Softcover 1st edition
Void (2018)
120 pages
hardback 17,5 cm x 23,0 cm
Text in Portugese, with English text in an accompanying booklet
Limited Edition of 400 copies.
Concept, Design & Publishing di Void nel NOV ’18
‘Oscurana’ presents a body of work that results from the various trips that Antoine d’Agata has made during more than thirty years in American countries: Brazil, Peru, Nicaragua, Salvador, Ecuador, Bolivia, Guatemala, Haiti, Puerto Rico, United States, Cuba, and Mexico.
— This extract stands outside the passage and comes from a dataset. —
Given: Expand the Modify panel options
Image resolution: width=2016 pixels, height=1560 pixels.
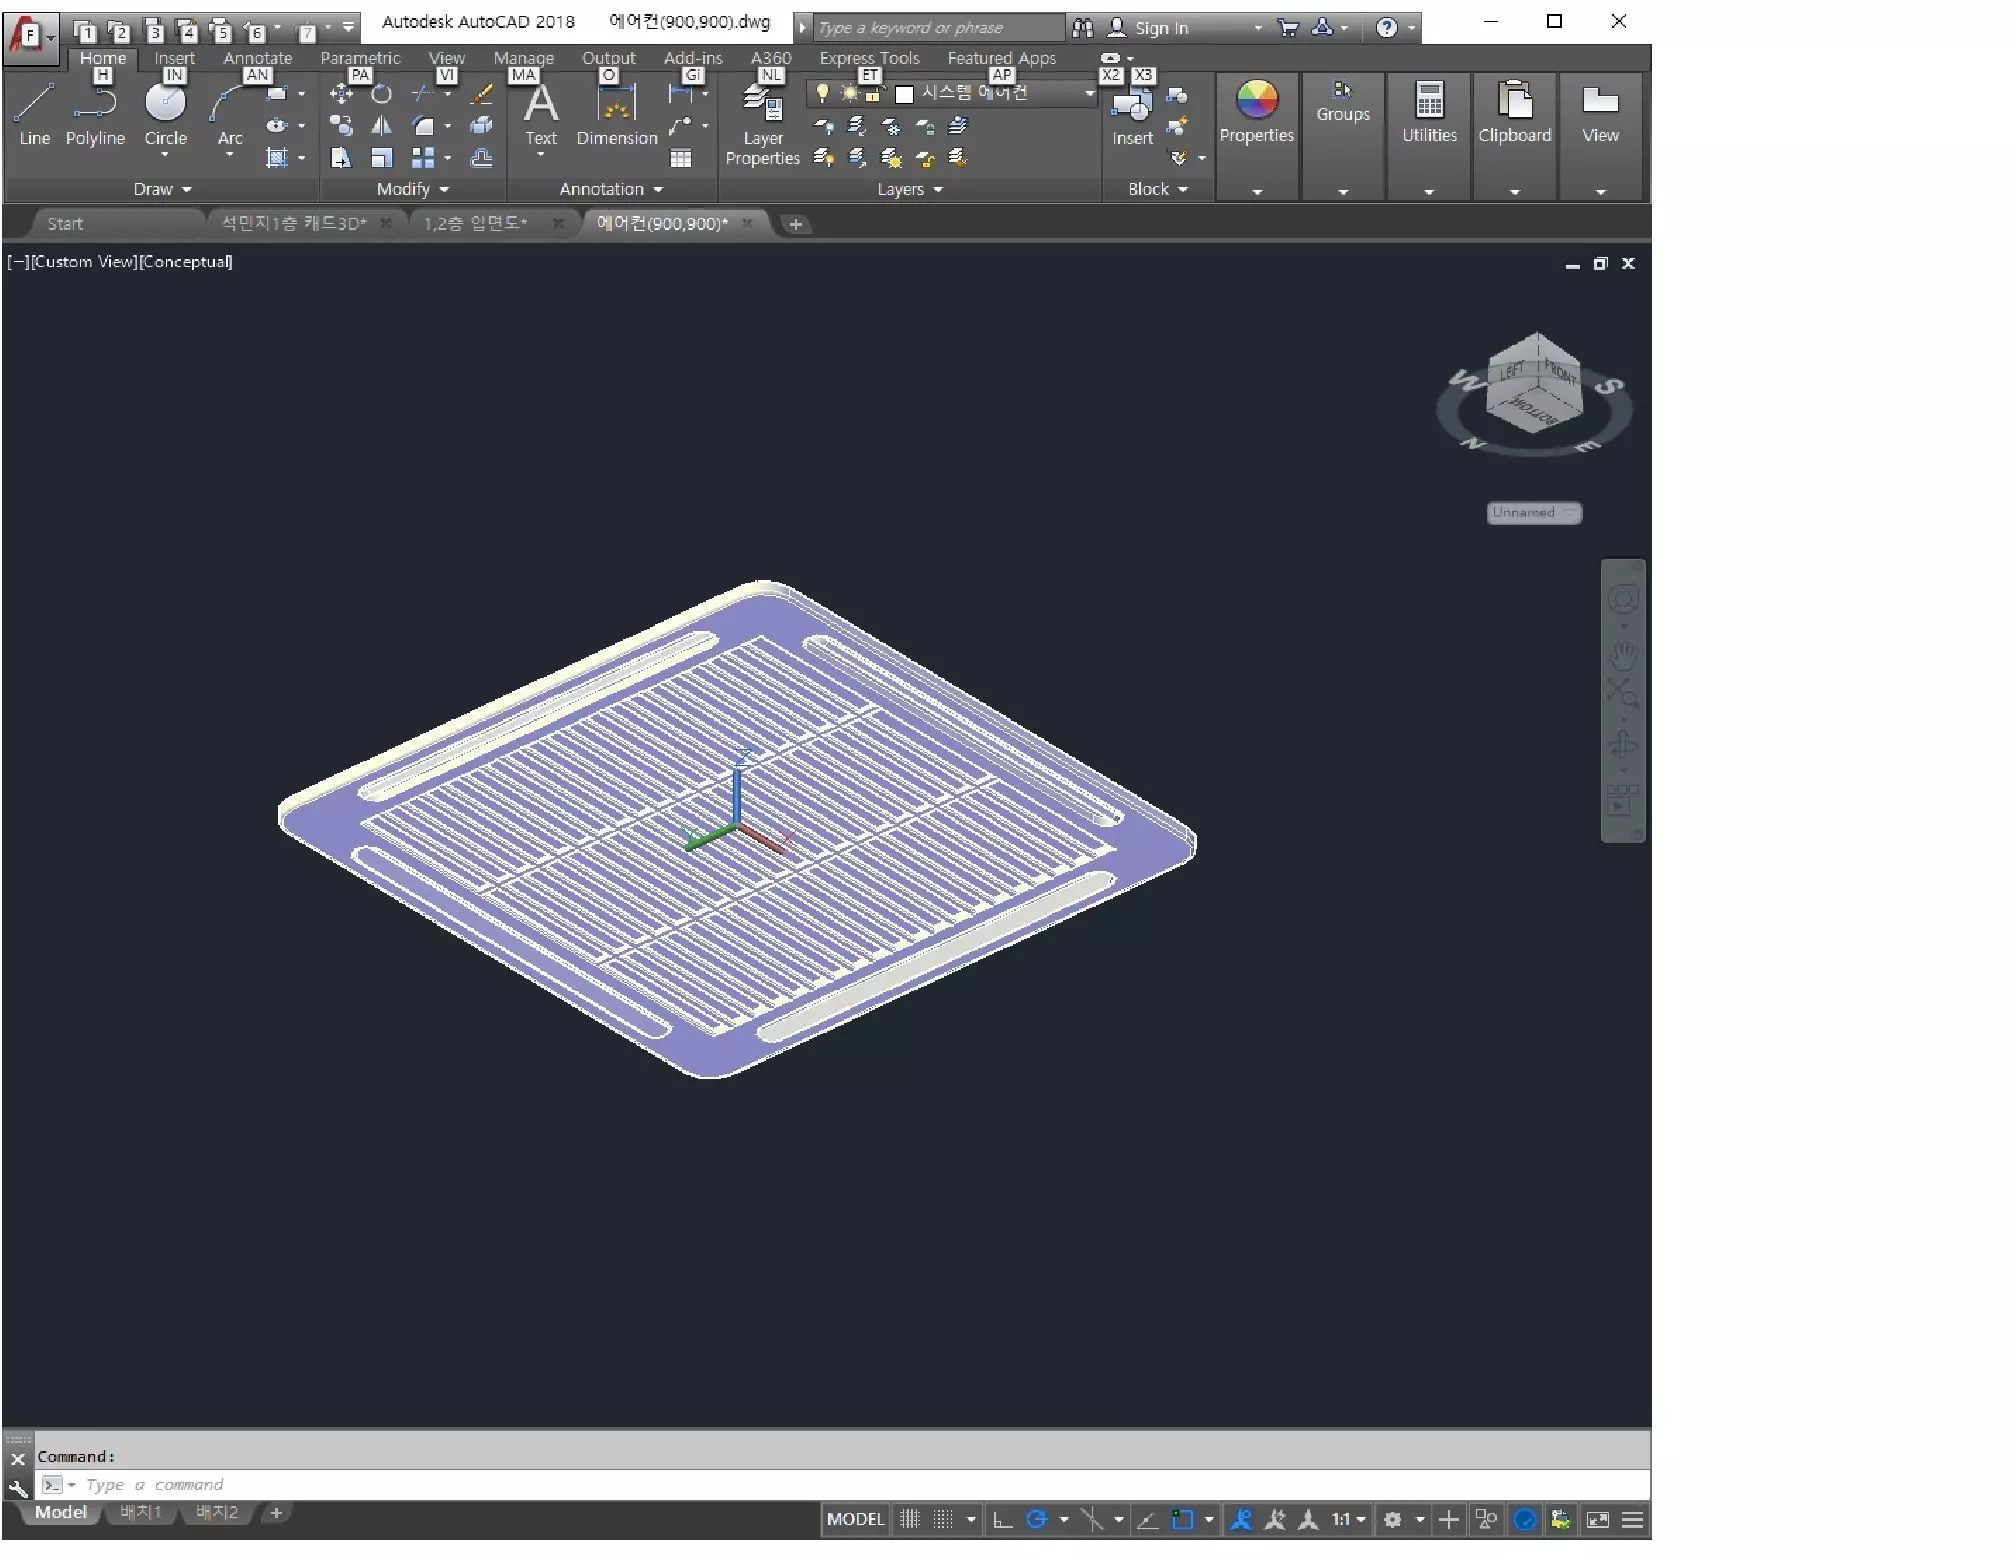Looking at the screenshot, I should 412,189.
The images are notable for its immediate, almost brutal vision of the societies taken by the brutal spiral of violence. Through the degeneration and paroxysm of the flesh, the photographer tries to reveal fragments of a society that escape the usual analysis and visualization of the collective body. He exposes himself, sharpens his awareness of a world that absorbs and feeds, without any precaution or judgment.
Edited from a common selection of Antoine d’Agata’s images from Latin America, 7 different books share the same dimensions, title and artistic statement – a text called ‘Oscurana’. The project is done by different invited publishers, that were given the freedom to select the images, the design, the materials, printing and binding techniques.
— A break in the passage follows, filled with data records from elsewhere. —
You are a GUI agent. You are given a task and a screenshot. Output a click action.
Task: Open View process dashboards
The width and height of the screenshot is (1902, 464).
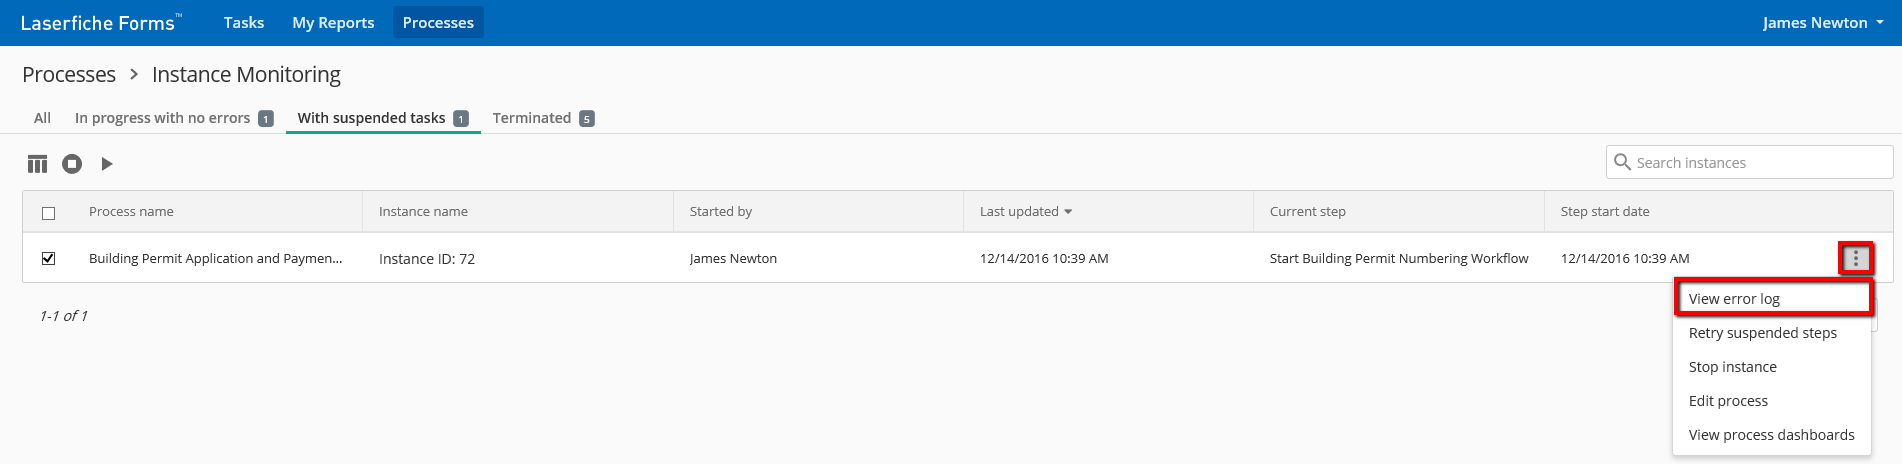1771,435
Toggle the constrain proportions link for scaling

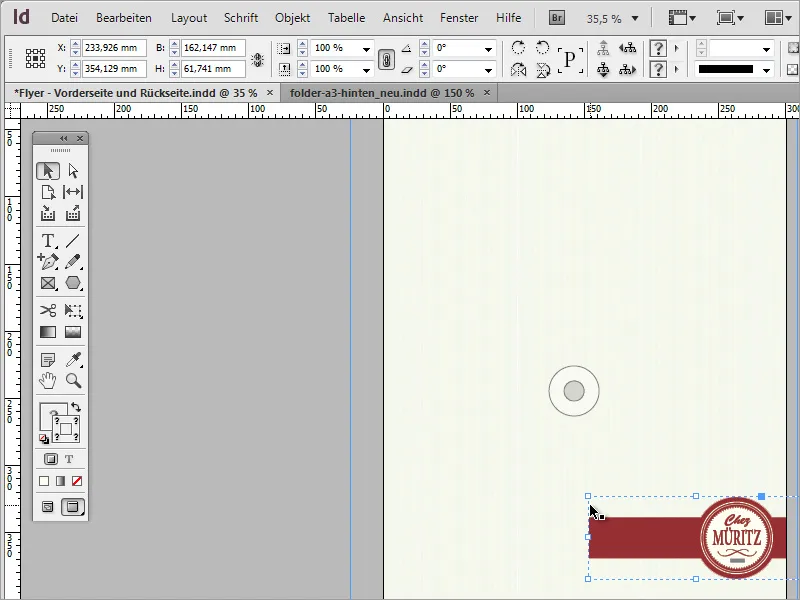click(386, 59)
‘Oscurana’ is a collaborative project developed amongst 6 publishers from different countries. Offering a reflection on the work of the Antoine d’Agata by several countries and publishers, in a dialogue that opens new perspectives in the ways of making photobooks.
For ‘Oscurana’ project, Void proposes a book to be autopsied. The reader will dig in the darkness within Antoine’s oeuvre, being themselves, the legists of d’Agata’s universe. An investigation from the intimacy, through the narcotic experiences until the darkness of the violence’s banality in America.
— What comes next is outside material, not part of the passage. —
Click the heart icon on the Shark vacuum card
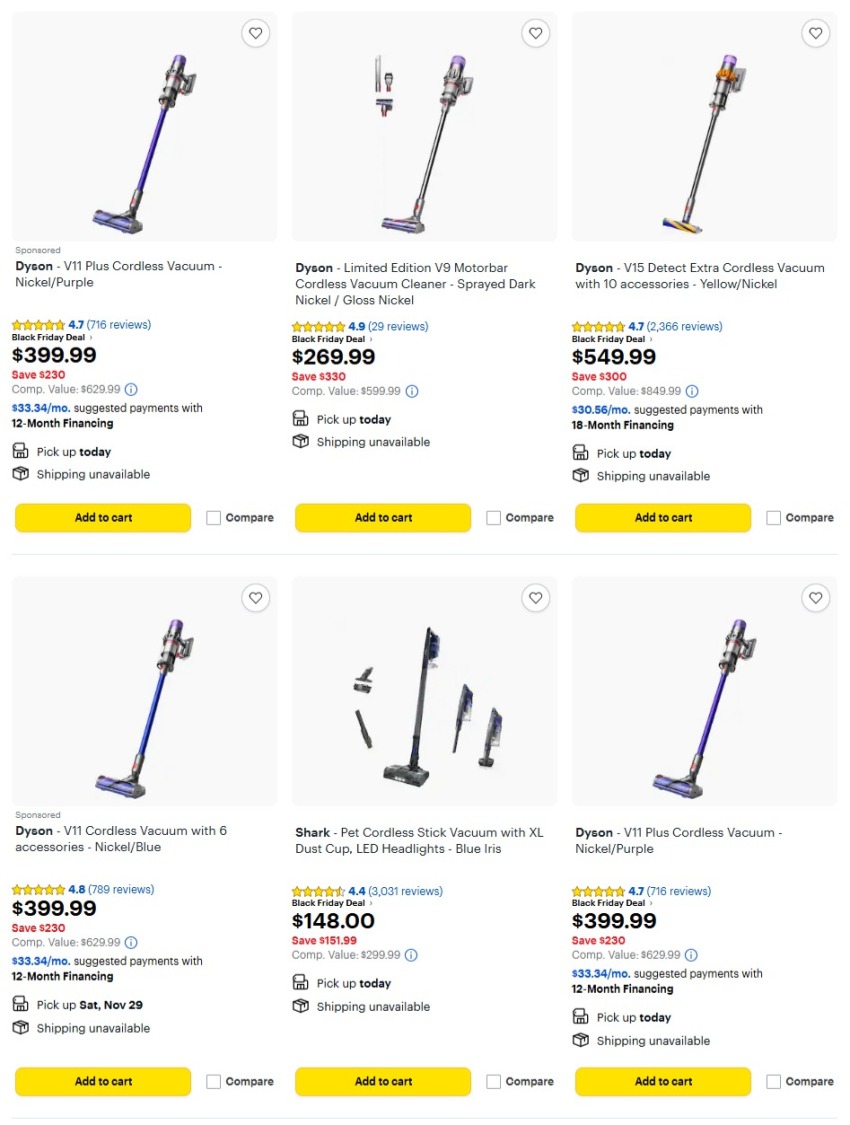The height and width of the screenshot is (1125, 850). (x=536, y=597)
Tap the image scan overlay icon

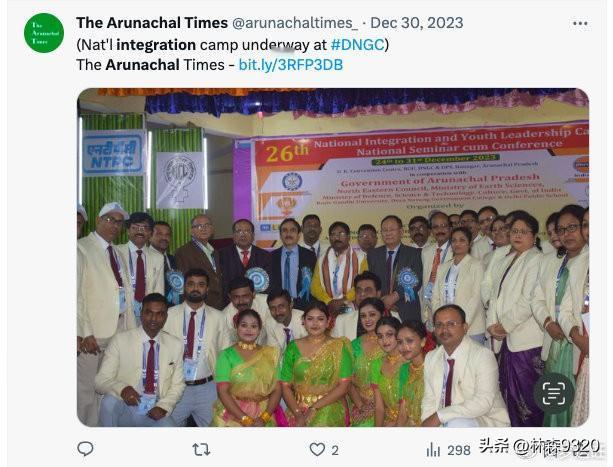point(554,393)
Born in Marseilles, Antoine d’Agata left France in 1983 and remained overseas for the next ten years. Finding himself in New York in 1990, he pursued an interest in photography by taking courses at the International Center of Photography, where his teachers included Larry Clark and Nan Goldin.
During his time in New York , in 1991-92, d’Agata worked as an intern in the editorial department of Magnum, but despite his experiences and training in the US, after his return to France in 1993 he took a four-year break from photography. His first books of photographs, De Mala Muerte and Mala Noche, were published in 1998, and the following year Galerie Vu began distributing his work. In 2001 he published Hometown, and won the Niépce Prize for young photographers. He continued to publish regularly: Vortex and Insomnia appeared in 2003, accompanying his exhibition 1001 Nuits, which opened in Paris in September; Stigma was published in 2004, and Manifeste in 2005.
In 2004 d’Agata joined Magnum Photos and in the same year, shot his first short film, Le Ventre du Monde (The World’s Belly); this experiment led to his long feature film Aka Ana, shot in 2006 in Tokyo.
Since 2005 Antoine d’Agata has had no settled place of residence but has worked around the world.